Ne pas gâcher la belle fête
La Confédération africaine de football (CAF) a condamné « avec force, cet acte indigne et exprime sa solidarité et ses vœux de bon rétablissement aux victimes », tout en demandant aux autorités camerounaises, « l’ouverture d’une enquête ». Dans son communiqué publié hier lundi 10 janvier, l’institution en charge de la CAN « invite les Camerounais et tous les intervenants à s’abstenir de tout acte de provocation et de violence pour ne pas gâcher la belle fête du football qu’est la CAN. Les pouvoirs publics et les organisateurs ont besoin de la contribution de tous pour assurer à tous les participants et aux représentants des médias de tous les pays, une sécurité optimale ». En conférence de presse ce même lundi, Djamel Belmadi, le sélectionneur de l’Algérie a apporté son soutien aux trois journalistes : « Que justice soit faite, je n’ai pas de doute là-dessus. On espère que ces choses ne se répéteront plus, on a envie de parler de football, on est tous venus ici pour la grande fête du football africain ». Outre l’insécurité qui peut régner dans les rues de Douala et autres, un parfum de crainte embaume aussi le tournoi. Plusieurs analystes le redoutaient. C’est désormais confirmé. Les groupes séparatistes entendent profiter de la CAN pour exiger la libération de leurs membres. Certains groupes armés ont promis de perturber la compétition et ont envoyé des lettres de menaces aux équipes qui vont jouer à Limbé et s’entraîner à Buea, dans le Sud-Ouest du pays. Il faut rappeler que le Cameroun est confronté à une guerre civile opposant depuis 2017, l’armée et les séparatistes des régions anglophones.

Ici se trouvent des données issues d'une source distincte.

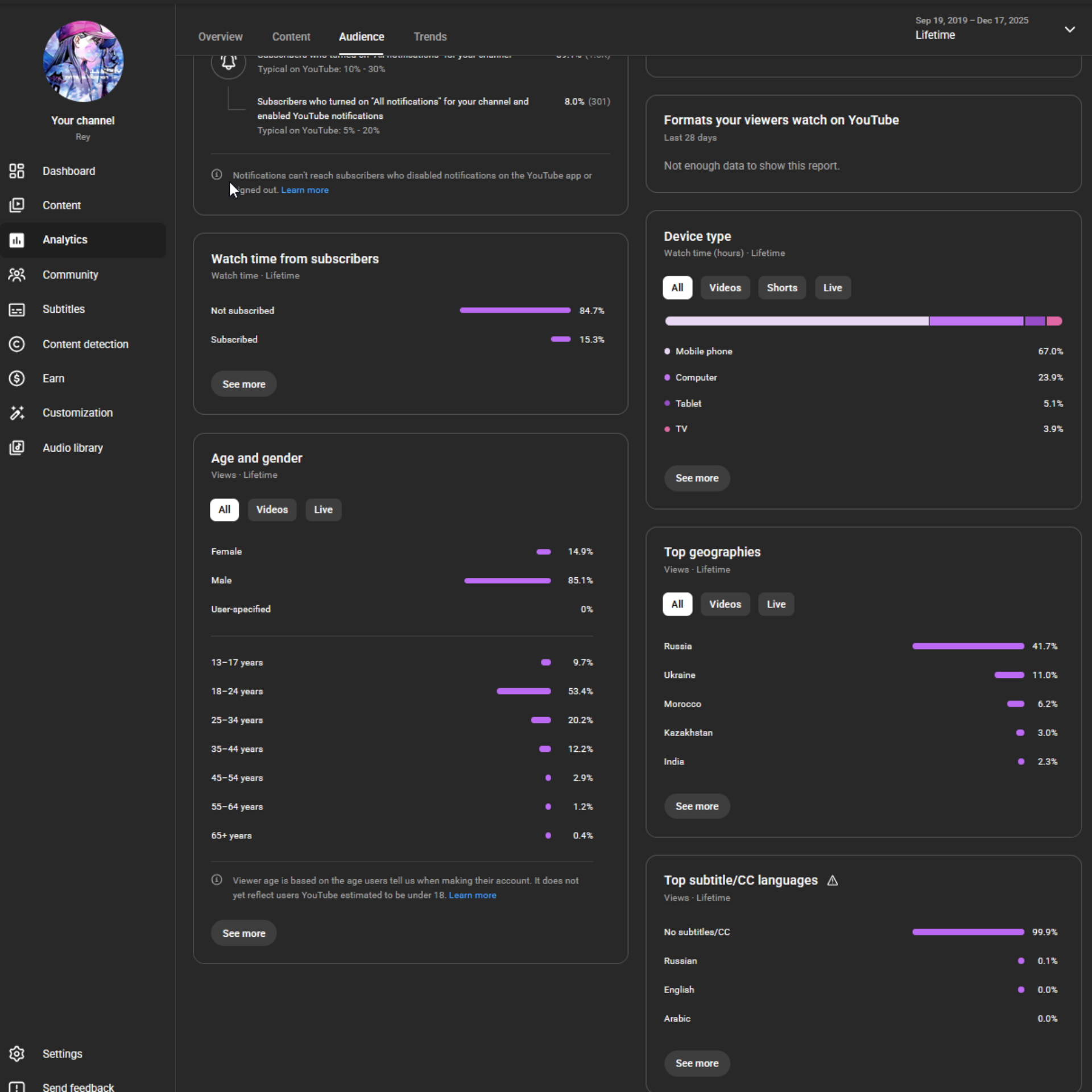Viewport: 1092px width, 1092px height.
Task: Click the channel avatar thumbnail
Action: point(83,61)
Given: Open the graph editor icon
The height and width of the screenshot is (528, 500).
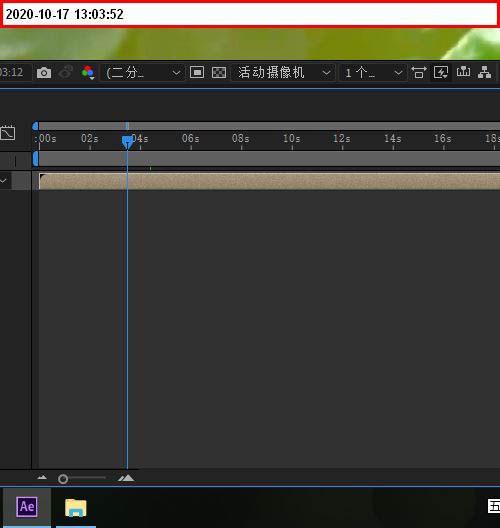Looking at the screenshot, I should pyautogui.click(x=8, y=133).

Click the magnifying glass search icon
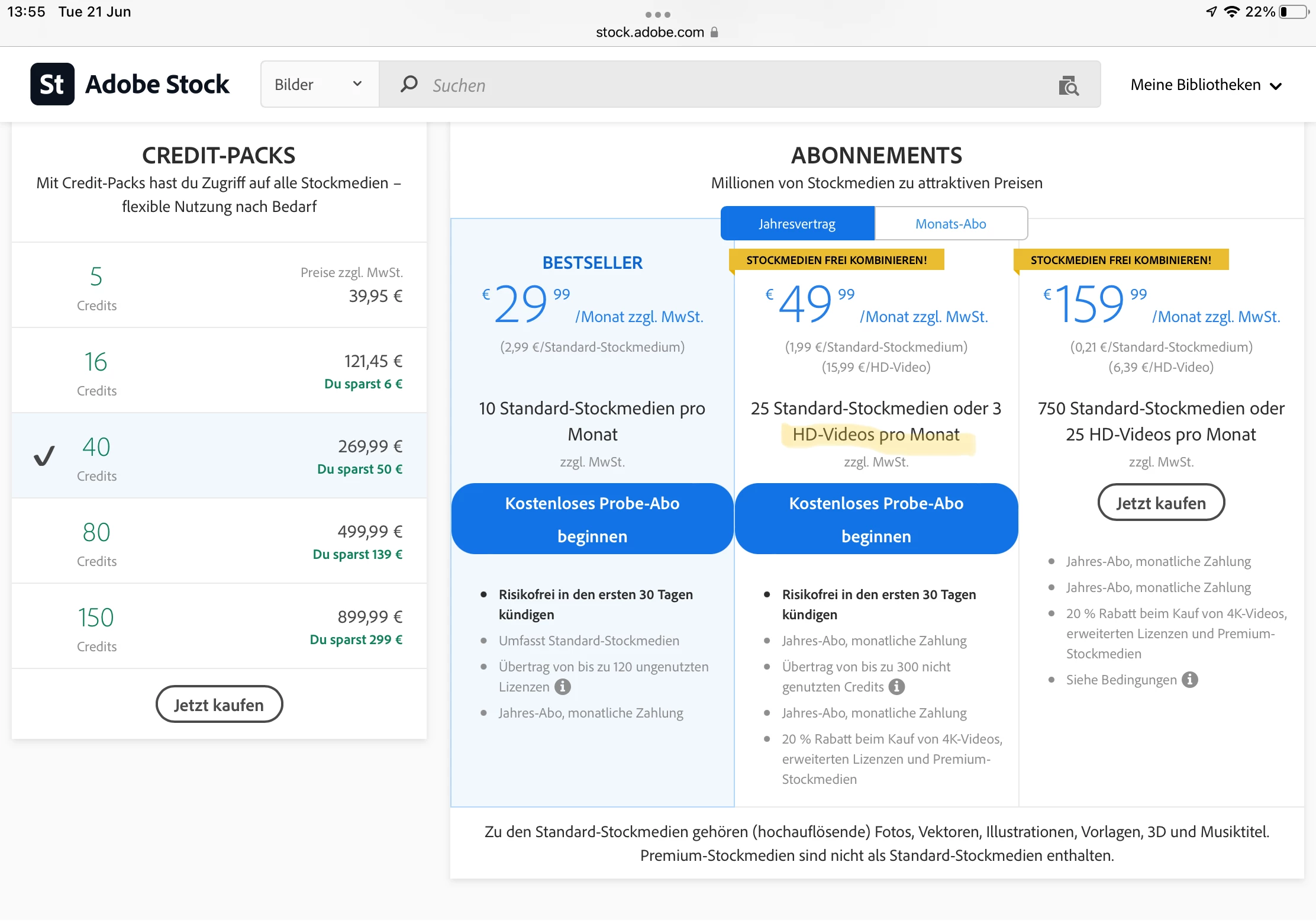click(x=409, y=84)
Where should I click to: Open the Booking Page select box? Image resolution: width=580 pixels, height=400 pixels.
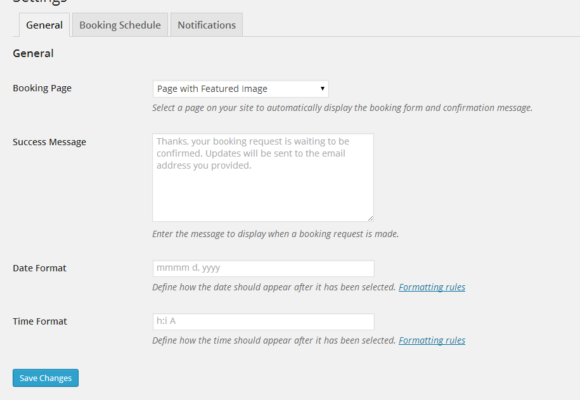240,89
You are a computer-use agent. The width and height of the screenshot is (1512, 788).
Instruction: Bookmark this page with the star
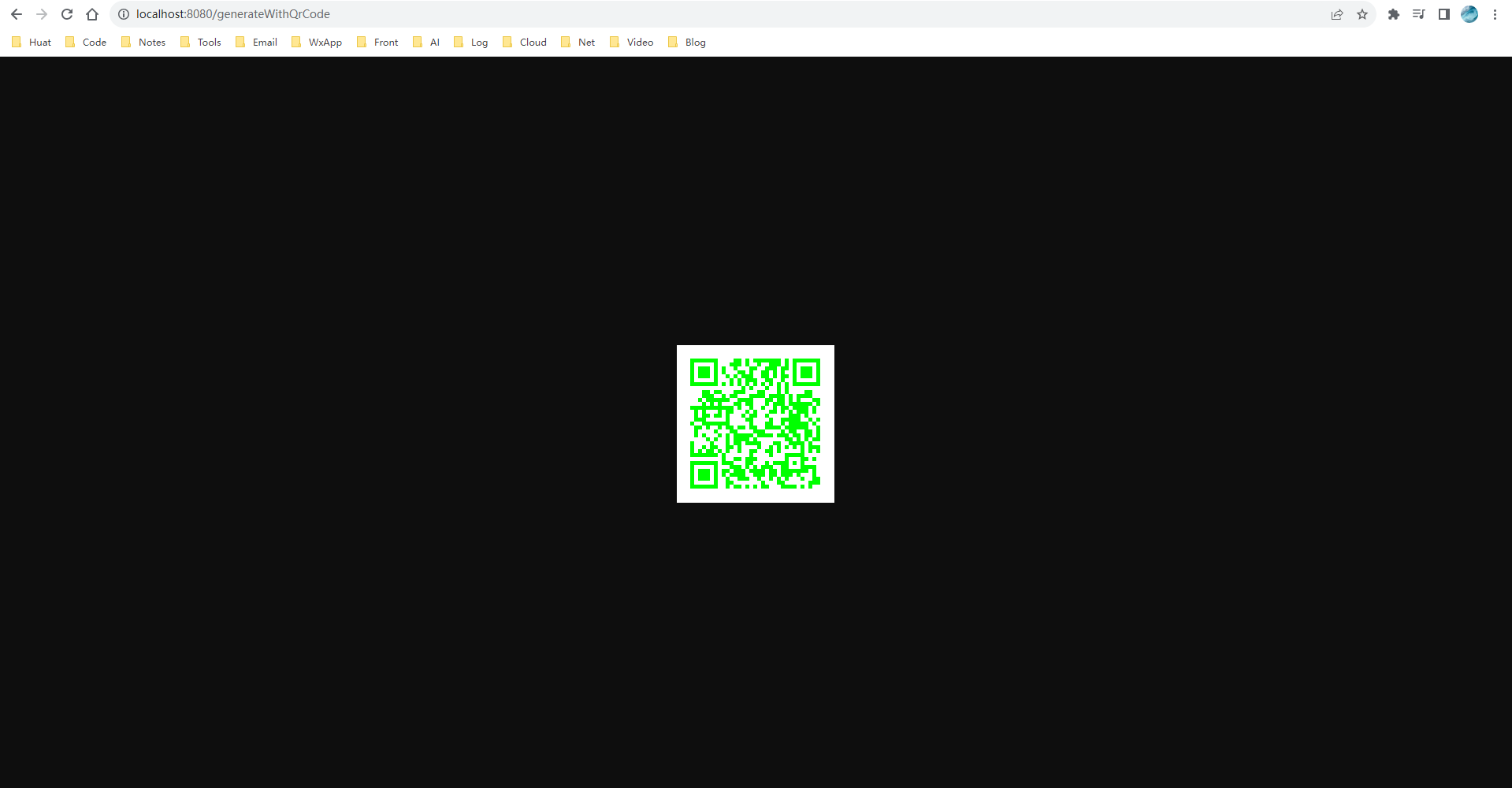pos(1362,13)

Les séparatistes veulent profiter de la CAN
À cela, il faut ajouter les risques d’attaques des djihadistes de Boko Haram et du groupe Etat islamique. Toutes ces réalités mettent davantage au goût du jour, la question de la sécurité des milliers de visiteurs présents à la CAN. Selon des médias locaux, Ces groupes séparatistes qui avaient pour habitude de circonscrire leurs actions dans les régions du Nord-Ouest, Sud-Ouest, annoncent avoir déjà positionné leurs membres dans les principales villes du pays, dont Douala et Yaoundé. Spécialistes dans les objets explosifs improvisés, ces groupes armés séparatistes constituent une véritable menace pour la CAN 2022. Pour parer à toutes éventualités, l’armée et les forces de sécurité camerounaises ont été déployées dans les différentes régions pour éviter de nouvelles attaques. La sécurité a aussi été renforcée au niveau des aéroports comme dans les principales artères de la ville.